The upcoming inauguration of Donald Trump has left many philanthropists wondering what to expect for the next four years and how to respond accordingly. Although it remains unclear to what extent he will carry through with his promises, the nonprofit sector is anticipating changes to the following issues based upon Trump’s remarks throughout the campaign and presidential transition.
• Reduced Federal Spending
Many nonprofit organizations have begun preparing for federal spending cuts to health care, housing, and education, among others. Human services and health nonprofits are particularly wary, as government spending currently accounts for 47% and 37% of their revenues respectively.
• Immigrants and Refugees
Anti-immigrant and anti-refugee rhetoric was featured prominently in Trump’s campaign, leaving many advocates concerned over heightened restrictions and regulations. As the civil war in Syria escalates, humanitarian groups such as Amnesty International and Mercy Corps plan to take a more assertive stance with their policy views and research. Los Angeles, a sanctuary city to immigrants since 1979, has announced that it will create a $10 million legal aid fund for residents at risk of deportation.
• Minorities, LGBTQ, and Women
Advocates for racial and ethnic minorities, the LGBTQ community, and women’s issues are apprehensive of potential policy changes as well as Trump and Pence’s perceived hostility towards these groups. Nonprofits such as the Human Rights Campaign, the Council on American-Islamic Relations, and Planned Parenthood have seen a surge in donations since the election, as their supporters anticipate challenges under the next administration.

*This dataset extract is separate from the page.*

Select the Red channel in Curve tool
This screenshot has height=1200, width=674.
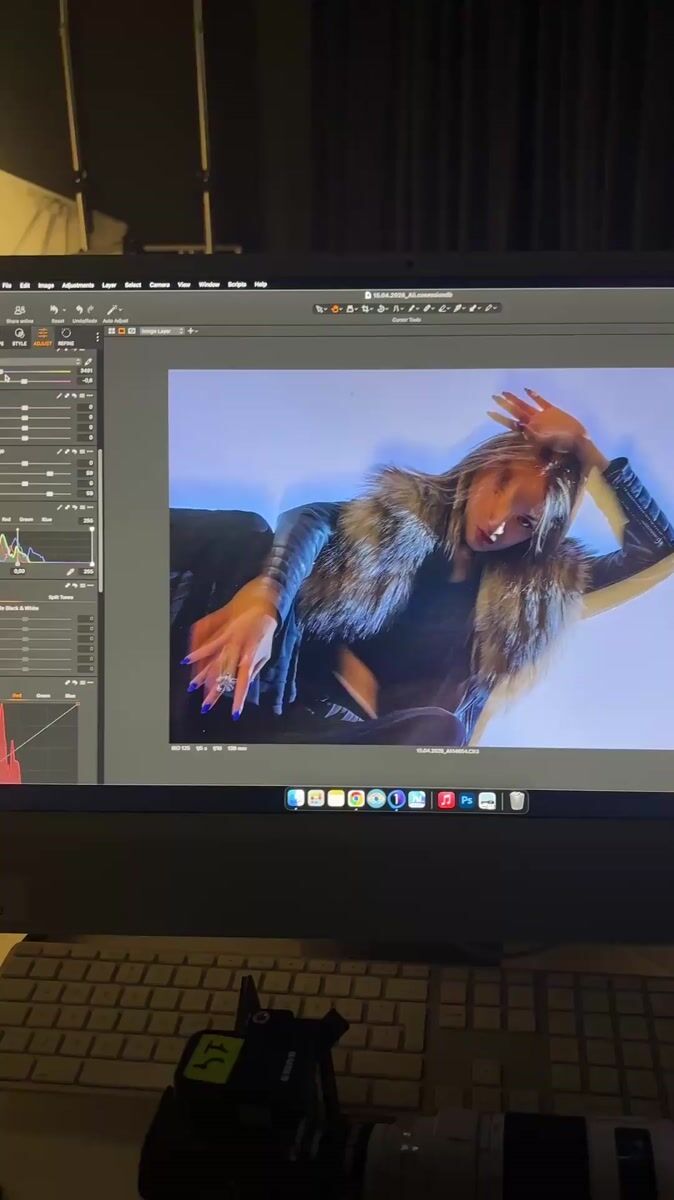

• Environmental Protection
Environmental nonprofits are particularly concerned over Donald Trump’s dismissal of climate change and the Paris climate accord, along with his appointment of Scott Pruitt to head the Environmental Protection Agency. Major groups including The Nature Conservancy, the National Resources Defense Council, and the Sierra Club are positioning themselves to resist deregulation to environmental safeguards and pollution limits under a Trump administration. This conflict has already been evident through the protests over the Dakota Access pipeline. Although the Army Corps of Engineers announced in December that it would halt construction while it considers an alternative route, Donald Trump has said that he supports completing the pipeline.
• Rural Americans
The election of Donald Trump has also forced some philanthropists to reconsider the locality of their giving. Last year the Department of Agriculture found that only 6% of grants from the country’s 1,200 largest foundations went to rural health and development. The Department of Agriculture also noted that in every region of America, poverty rates were higher in rural areas than urban ones. For some organizations, such as the National Committee for Responsive Philanthropy, the election has prompted them to re-evaluate their patterns of giving.